Making Strategy: Everyone's Job
A few years ago, Business Week carried
a cover story extolling the resurgence of strategic business
planning: “Business
strategy is now the single most important management issue...and
will remain so for the next 5 years.”
After years of reengineering, downsizing and optimizing operational
efficiencies, companies are now focusing on new ways to generate
distinctive competitive advantages. Strategic planning is back,
but with a difference:it is no longer the domain of the CEO and
senior executives.
Managers can be so caught up in applying themselves to the crisis
of the day that they forget strategy. If the organization's strategy
were delivered as a top-down program, there is also the problem
of getting buy-in and real commitment from employees.
Smart organizations are changing the way strategy is handled.
Companies such as Electronic Data Systems and Nokia have launched
participatory strategic-planning programs involving thousands of
employees. Influential consultants such as Gary Hamel urge CEOs
to include new voices, younger managers and even newcomers, in
the strategy-making process.
To keep the planning process close to the
realities of markets, today's strategists say it should also include
interaction with key customers, end-users and suppliers. Such a
key element is a revolutionary step in strategic planning but necessary
to help produce what customers really want.
Robert S. Kaplan and David P. Norton,
authors of The Strategy-Focused Organization, emphasize the importance
of making strategy “everyone's
everyday job.”
Three Questions...
Understanding strategy and how to formulate an effective plan
for your organization is a daunting task. To begin, it is useful
to ask three questions that any corporate strategist has to answer.
1. What business should the company be in?
2. What are the company's capabilities?
3. Is there a good fit between the business and its' capabilities?
1. Where should we put our efforts (and why)?
Companies cannot be all things to all
people. Michael Porter, the Harvard
Business School professor and author of Competitive Strategy,
was the first to identify the importance of “positioning.” In
his book he outlines three generic strategies: cost leadership,
differentiation and focus.
Companies have a lot more to deal with now than when Porter wrote
this in 1980. At the time, industries had stable, well-defined
boundaries. Since then, the marketplace has developed the capacity
to change at internet speed and new industries have arisen overnight.

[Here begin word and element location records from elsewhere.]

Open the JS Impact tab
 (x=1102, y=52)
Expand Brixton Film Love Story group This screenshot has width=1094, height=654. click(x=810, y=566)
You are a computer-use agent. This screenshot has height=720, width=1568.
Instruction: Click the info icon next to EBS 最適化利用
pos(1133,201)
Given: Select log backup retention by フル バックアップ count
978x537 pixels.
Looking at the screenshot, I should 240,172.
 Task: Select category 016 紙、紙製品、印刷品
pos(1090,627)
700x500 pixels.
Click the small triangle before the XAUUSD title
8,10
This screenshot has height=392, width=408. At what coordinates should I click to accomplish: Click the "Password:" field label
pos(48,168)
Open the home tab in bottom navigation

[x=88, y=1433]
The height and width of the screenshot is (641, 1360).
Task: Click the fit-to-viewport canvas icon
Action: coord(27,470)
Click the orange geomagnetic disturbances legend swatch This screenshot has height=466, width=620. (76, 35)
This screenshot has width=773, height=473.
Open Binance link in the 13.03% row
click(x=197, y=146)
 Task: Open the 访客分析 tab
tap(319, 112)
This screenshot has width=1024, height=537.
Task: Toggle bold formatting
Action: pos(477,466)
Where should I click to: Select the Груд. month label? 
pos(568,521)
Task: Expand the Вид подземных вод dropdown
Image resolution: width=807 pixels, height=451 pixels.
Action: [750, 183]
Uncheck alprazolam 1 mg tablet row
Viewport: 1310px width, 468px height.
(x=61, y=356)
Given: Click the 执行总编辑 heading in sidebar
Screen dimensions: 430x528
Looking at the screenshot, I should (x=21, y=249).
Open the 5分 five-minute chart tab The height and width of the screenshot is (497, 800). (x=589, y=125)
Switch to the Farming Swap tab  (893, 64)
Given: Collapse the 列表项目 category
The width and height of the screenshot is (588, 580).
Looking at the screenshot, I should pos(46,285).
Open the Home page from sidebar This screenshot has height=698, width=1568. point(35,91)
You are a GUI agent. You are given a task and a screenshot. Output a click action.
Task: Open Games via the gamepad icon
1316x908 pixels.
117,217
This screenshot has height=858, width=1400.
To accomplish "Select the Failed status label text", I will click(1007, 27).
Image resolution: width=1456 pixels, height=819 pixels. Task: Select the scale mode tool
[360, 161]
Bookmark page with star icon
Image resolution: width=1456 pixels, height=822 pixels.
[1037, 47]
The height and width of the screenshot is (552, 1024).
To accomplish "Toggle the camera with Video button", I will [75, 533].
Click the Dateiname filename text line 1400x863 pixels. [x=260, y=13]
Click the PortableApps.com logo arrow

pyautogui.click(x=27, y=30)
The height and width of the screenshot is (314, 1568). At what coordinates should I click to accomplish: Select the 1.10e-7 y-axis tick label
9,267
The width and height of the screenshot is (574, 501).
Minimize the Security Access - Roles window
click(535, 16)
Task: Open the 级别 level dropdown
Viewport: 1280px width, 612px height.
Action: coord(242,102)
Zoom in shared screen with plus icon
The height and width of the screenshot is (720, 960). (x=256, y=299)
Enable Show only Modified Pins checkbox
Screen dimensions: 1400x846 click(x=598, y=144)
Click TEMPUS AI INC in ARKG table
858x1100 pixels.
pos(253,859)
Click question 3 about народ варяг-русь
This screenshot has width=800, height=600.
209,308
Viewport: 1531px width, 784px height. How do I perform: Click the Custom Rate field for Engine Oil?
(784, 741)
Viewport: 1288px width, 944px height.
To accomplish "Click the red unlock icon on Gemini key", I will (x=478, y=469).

New thinkers argue for bold strategic approaches to stay ahead
of rapid change. Instead of being called upon to eke out fractions
of market share or revenue growth, strategic thinking should look
to change the rules of an industry to its advantage.
Strategists now urge companies to explore
unconventional positions. Companies
such as IKEA and The Body Shop have stepped outside traditional
positions to create whole new market segments. Gary Hamel celebrates
these forward-looking companies as “rule-breakers.” Hamel
encourages revolutionary strategic planning to “shape the
emergence of new opportunity arenas, whether it's branchless banking,
satellite telephony, or genetic engineering.”
Others have urged company leaders to
look beyond their traditional business boundaries and focus on
the points along the value chain where they will be allowed to
make a profit. Some argue in
favor of industry segments that are “profit pools,” deeper
in some places than others. Companies can accept low margins on
one kind of business if they make up the difference elsewhere.
Thus U-Haul earns most of its profits on selling boxes and insurance,
not on renting trucks, where the profit margin is low in order
to stay competitive.
2. What do we bring to the table?
This next question examines the company's capabilities. Internal
strategy making is based on the idea that what a company can do
determines what it should do. This is similar to the idea of core
competencies introduced a decade ago by Hamel and C.K. Prahalad.
For example, Hamel and Prahalad in their book, Competing for the
Future, cite Federal Express as having a core competence in package
routing and delivery. This competency reflects the company's expertise
in bar-code technology, wireless communications, network management
and linear programming. FedEx's strategy flows out of core skills
and technology.
John Kay, former director of the Said Business School at Oxford
University, argues that core competencies alone are an inadequate
definition of a company's competitive advantage. He is a proponent
of what is known as resource-based strategic planning. Kay says
that strategists must consider their company's entire package of
resources, particularly those that can't be reproduced by competitors.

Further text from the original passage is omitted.